顔を離すとソフィアリは少し物足りなげな顔をして唇を尖らせた。

「まだ踊りたい」

顔を近づけて甘い声でねだりながらもう一度軽くキスをすると、ラグの目が咎めるように細められる。

「ダメだ。俺の目が誤魔化せると思ったのか? お前まだ相当身体中痛むだろう。良くなったらまた一緒に踊ればいい。ソフィアリ。他の男とは一生踊るなといったが、俺とはいつだって、好きなだけ踊ろう」

「うん。また俺と踊って、ラグ」

ぎゅっとソフィアリを掲げる様に抱き上げたまま、ラグは朗々と響く声を出し高らかにこう宣言した。

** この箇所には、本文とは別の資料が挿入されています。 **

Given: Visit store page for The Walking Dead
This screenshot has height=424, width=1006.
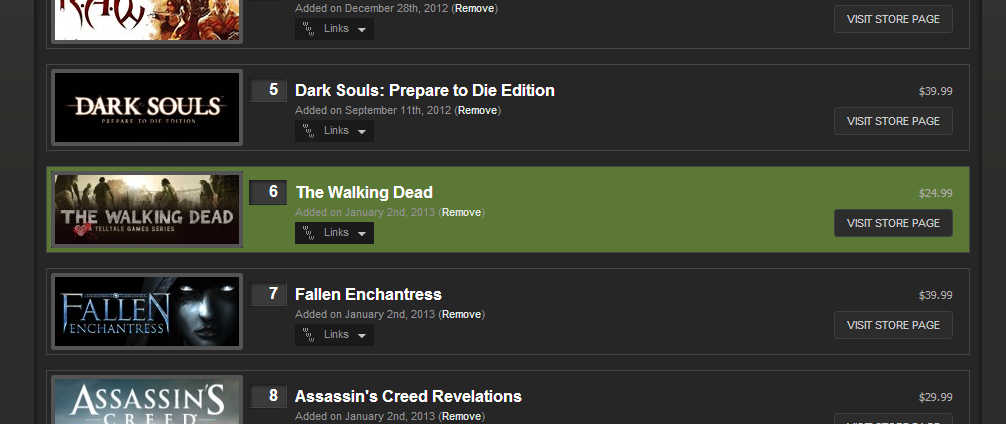Looking at the screenshot, I should point(893,223).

「さあ、俺たち二人はこれから番の時間だ。皆はこの後も祭りを楽しんでくれ。ランバート公がソフィアリの見舞いに沢山の酒を持たせてくれた。酒場でふるまって貰い、いくらでも浴びる程飲んでくれ」

大喝采の中、ラグはソフィアリの女神の上着を脱がせてルイードに投げて返した。そうして女神役をしっかりやり遂げたソフィアリを自分だけの番に取り戻す。愛くるしく微笑んでラグの首元にしがみつく熱い身体を攫うようにして颯爽と屋敷に帰っていった。

「さあ俺たちも踊ろう! みんな踊ろう!」

トマスがリリィの手を取って広場に飛び出して踊り始める。もちろんみな好き勝手な動きで踊り、騒がしいことこの上ないが皆とても幸せそうだった。

踊る人、はやす人、歌う人、飲む人。
誰もの顔が晴れ晴れと美しい夜。素晴らしい夜。

その日は遅くまでハレヘの街は人々の笑い声が絶えなかった。